The Field Trip to Failure
The Field Trip to Failure
The Australasian Institute of Mining and Metallurgy, the AusIMM, focuses on “promoting excellence across all professional disciplines through advocacy and provision of continuing professional development opportunities.”
One such development opportunity might have been the AusIMM’s upcoming field trip this Saturday to the lignite fields of eastern Southland, as part of its upcoming conference – except the proposed development of those lignite fields bears no kinship with “excellence.”
The proposed development of the lignite was one of Solid Energy’s biggest failures. They spoke boldly about the wealth and glory that would flood the region, but the project was a complete washout, and its exorbitant cost helped lead Solid Energy into financial ruin.

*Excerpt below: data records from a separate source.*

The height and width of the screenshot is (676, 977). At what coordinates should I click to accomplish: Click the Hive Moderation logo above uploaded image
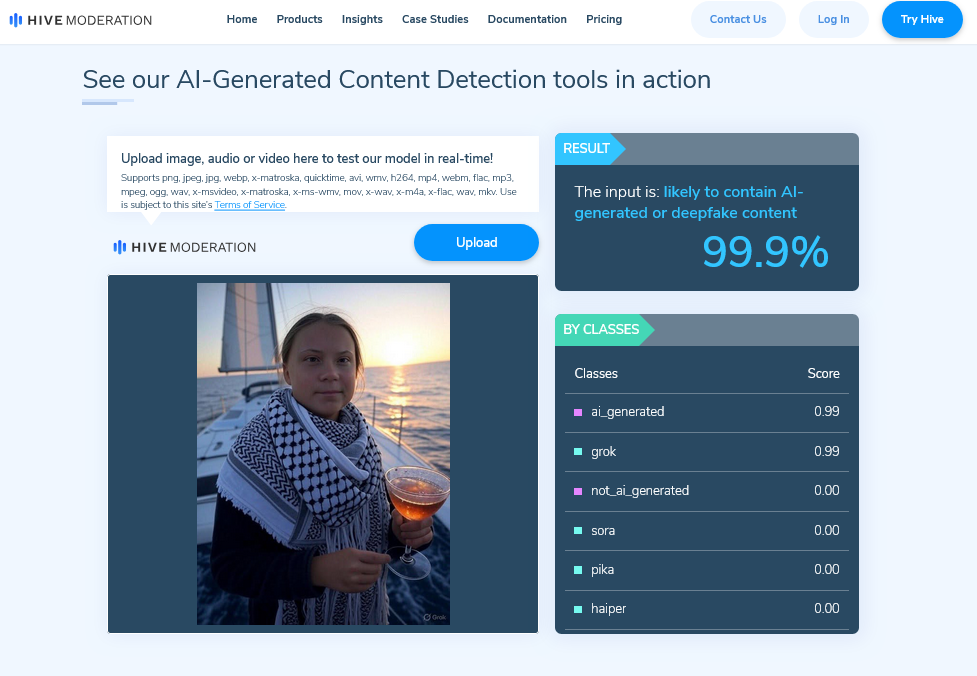click(185, 247)

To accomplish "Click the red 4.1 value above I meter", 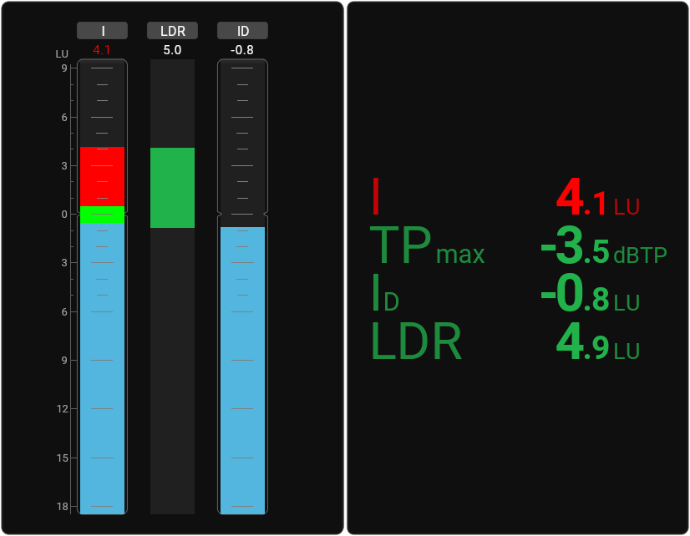I will tap(102, 49).
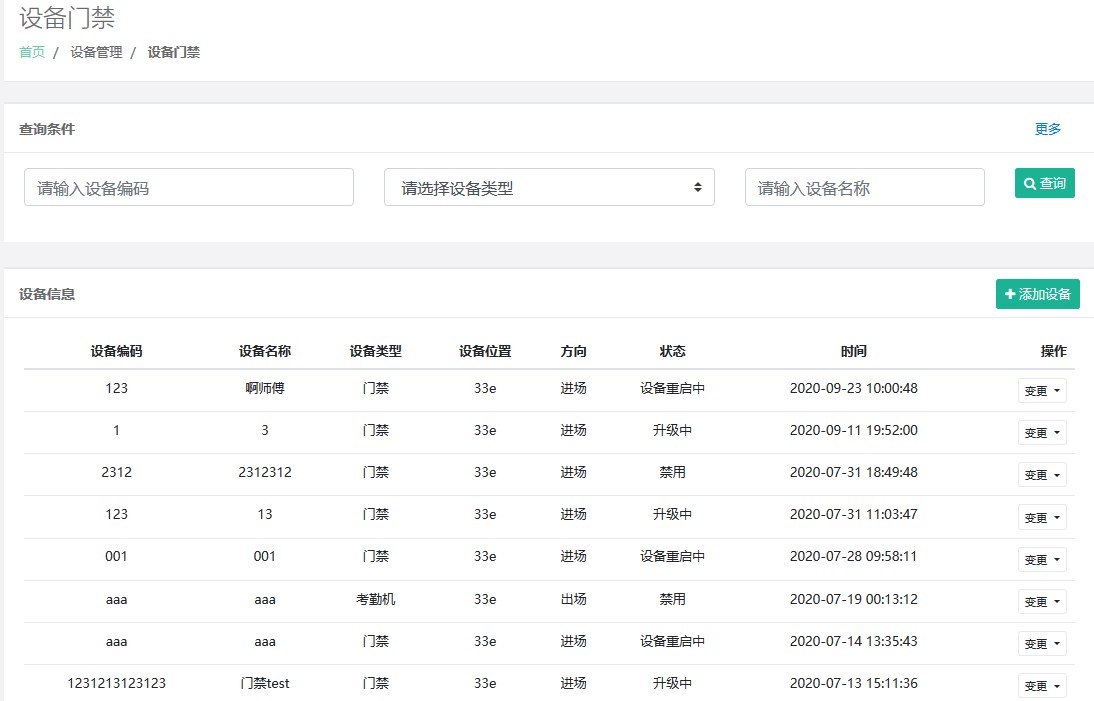This screenshot has width=1094, height=701.
Task: Click the 状态 column header
Action: 672,351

Promotional material for Saturday’s fieldtrip describes the aborted briquetting plant as “the initial step in [a] thwarted lignite development strategy”. Promoters need to say something like that because it would be impossible justifying a field trip to a failure. This plant failed to produce the wee energy sumptuous briquettes that it said it would produce because they were plagued with difficulties. GTL’s North Dakota plant had to be closed after spontaneous combustions.
Calling the development strategy ‘thwarted’ is a compliment to CANA and the hundreds of people who took part in the Keep the Coal in the Hole Summer Festival because thwart holds the meaning of being successfully opposed.

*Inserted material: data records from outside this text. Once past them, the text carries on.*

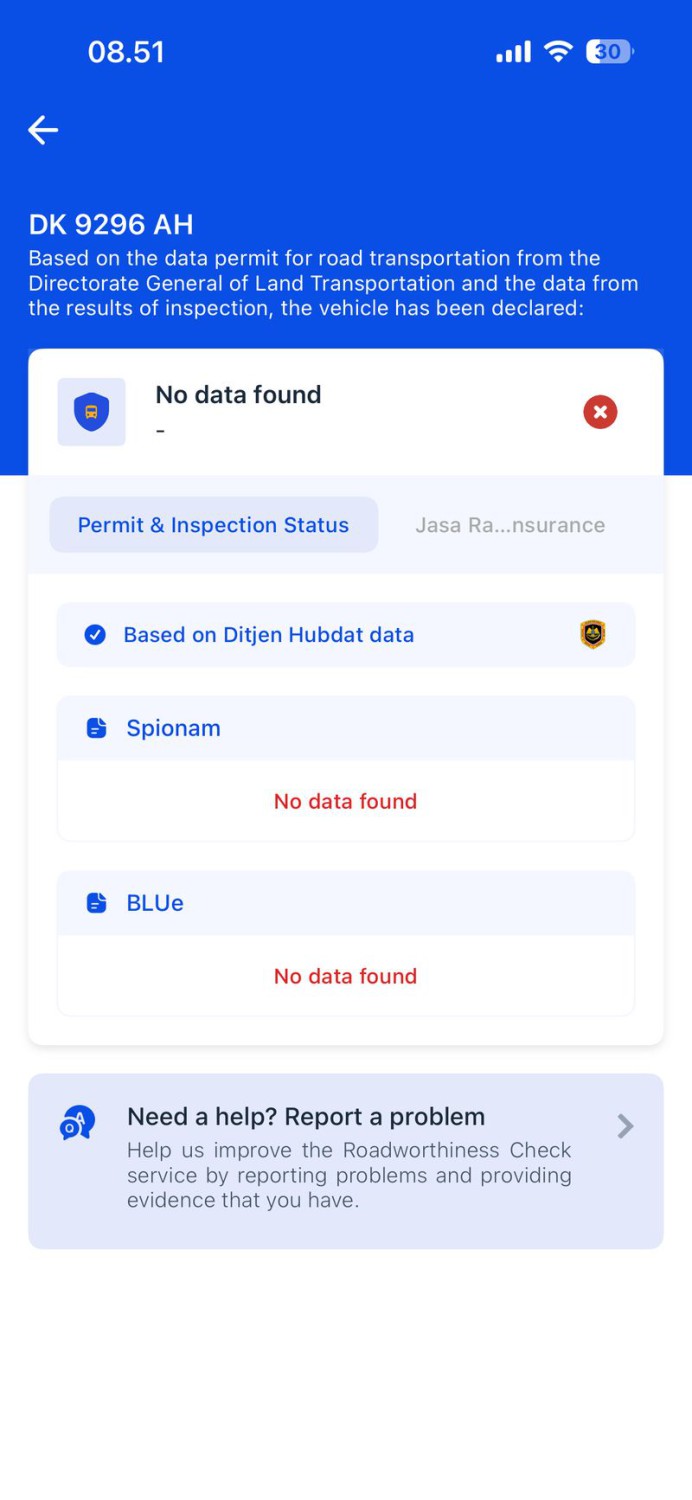
Task: Tap the Ditjen Hubdat badge emblem
Action: [x=592, y=634]
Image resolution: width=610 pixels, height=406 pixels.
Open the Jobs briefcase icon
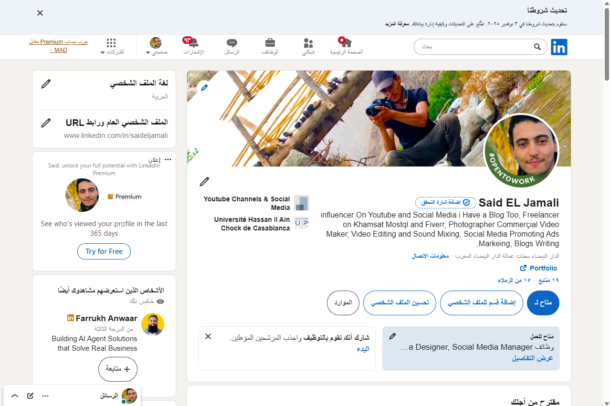tap(270, 42)
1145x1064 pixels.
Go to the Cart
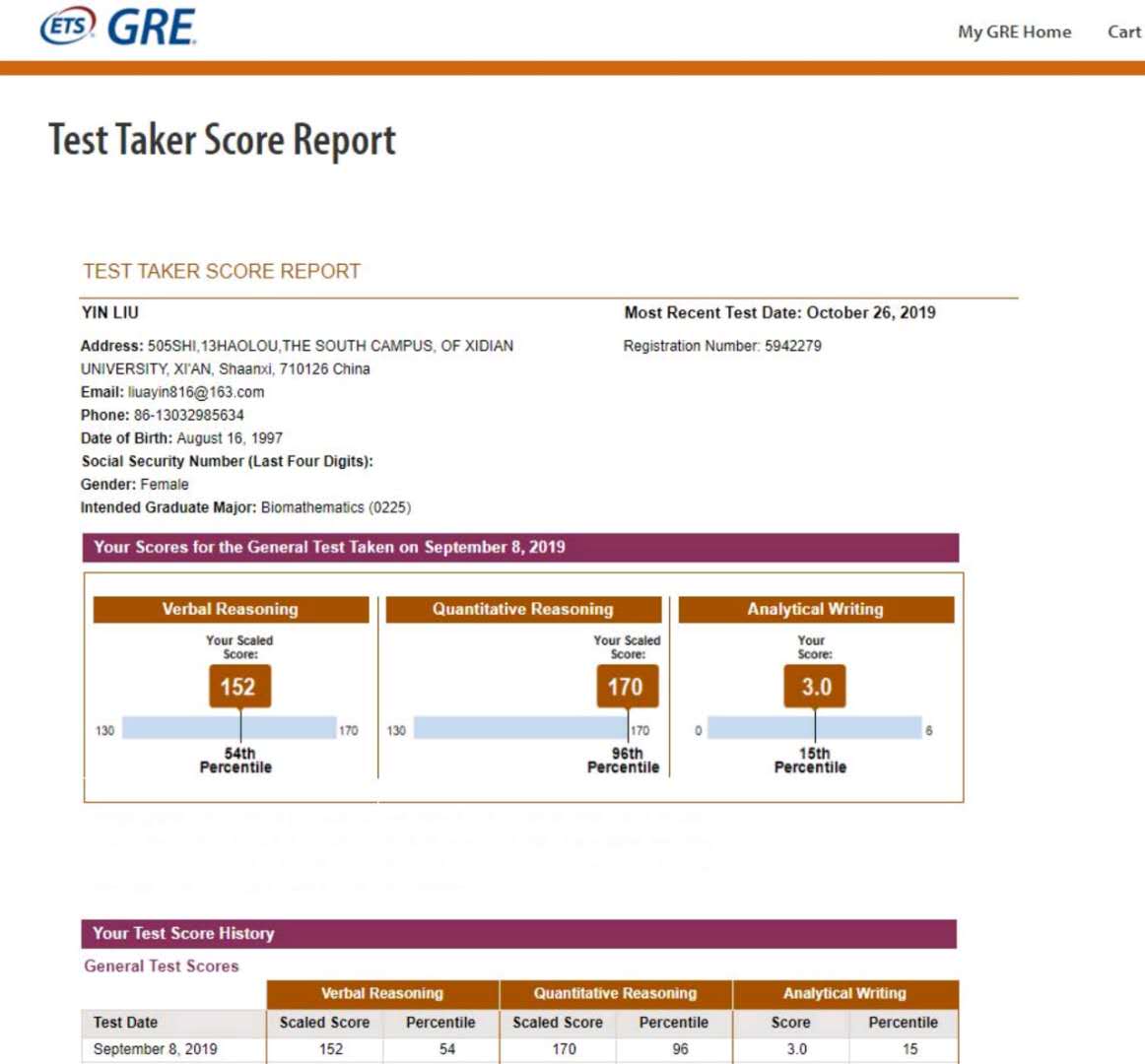pyautogui.click(x=1123, y=32)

What would be the ramifications of openly taking geologists on a trip to see an error in judgment? It could be professional suicide, but it could be the best reason to go on a field trip. Why doesn’t The Mineral Institute encourage its members to openly consider what happens when financial hunger and CEO ego override common sense?
Puzzling on ways to exploit “the potential of NZ’s largest onshore energy resource” has become a fixation to some geologists and mining executives. Thirty years ago Liquid Fuels Trust mooted the idea transforming lignite into liquid petroleum, but studies at the time revealed lignite’s high moisture content was a real problem, so, in order to dry the lignite out, it was suggested they could simply drain the entire Mataura Basin!

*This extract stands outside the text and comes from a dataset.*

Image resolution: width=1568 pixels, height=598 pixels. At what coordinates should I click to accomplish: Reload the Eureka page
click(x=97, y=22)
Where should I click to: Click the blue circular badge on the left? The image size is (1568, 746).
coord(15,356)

“Think big.” or “Don’t think.”? Imagine how much more advanced we would be as a nation if that unbridled ambition went into finding a sustainable solution to our energy needs. The solution is out there, and it will make a lot of people rich, but the industry seems intent to keep flogging a dead horse.
The Southland and Otago lignite comprise 85% of New Zealand’s known coal resources, so the extractive industry continues to act like a heat-seeking missile with an in-built purpose to destroy. The damp allure of brown coal has them aroused, so a new generation of geologists is being taken to have a look and smell the dank perfume of this resource.
Will anyone notice the farms? It is well known that some of the most fertile soils in Southland cover the lignite fields metres below, but in the process of digging up the lignite, much of this fertility and potential for farming production would be lost. When all the focus is on what can be dug up, will anyone notice how agriculturally productive the area is? Will they consider the stability of the community?
Climate change concerns aside, it is a peculiar wisdom that seeks to destroy fertile land to dig up a resource that we know will contribute to the destruction of our earth. Loss of farmland, the change from private to corporate ownership of the land, degradation of community, irreversible damage to soil structure, and the obvious problem of pollution are legitimate concerns.
The destruction of fertile farmland by coal interests is at the centre of a major debate in Australia’s New South Wales, where recent approval of China coal giant Shenhua’s proposal to mine the fertile Liverpool Plains caused the Agriculture Minister Barnaby Joyce to describe the approval as a “world gone mad.”
AusIMM’s Code of Ethics directs them to deal with clients, colleagues and the community in a manner that upholds the principles of anti-discrimination, and of equity. But what if it’s conservation that is being discriminated against? And what if the climate isn’t being given an equitable chance? Where does their code of ethics stand on that?
Attendees of the field trip will be provided with an overview and an update on the potential of this resource, and, of course, they are only talking about the lignite. Soil, water, air, and a vibrant community are not considered resources when dollar amounts are the subject in discussion. Organisers intend to discuss the regional geological setting and coalfields from a number of vantage points, but if all of those vantage points are in favour of mining, the outcome of the discussion is skewed.
Coal Action Murihiku wrote to AusIMM to ask for speaking rights during the field trip. They hoped to give voice to the vantage point of letting the lignite lie by exposing the downside to development. AusIMM has not responded to their request.
It would be a fine thing if AusIMM used this field trip as an opportunity to teach its members that sometimes a resource achieves its highest value by being left alone, but that is unlikely. It is also unlikely that they will point out that lignite is a low grade fuel with no legitimate place in New Zealand’s sustainable future, but they could. The evidence left by Solid Energy’s fiasco lends itself to that interpretation.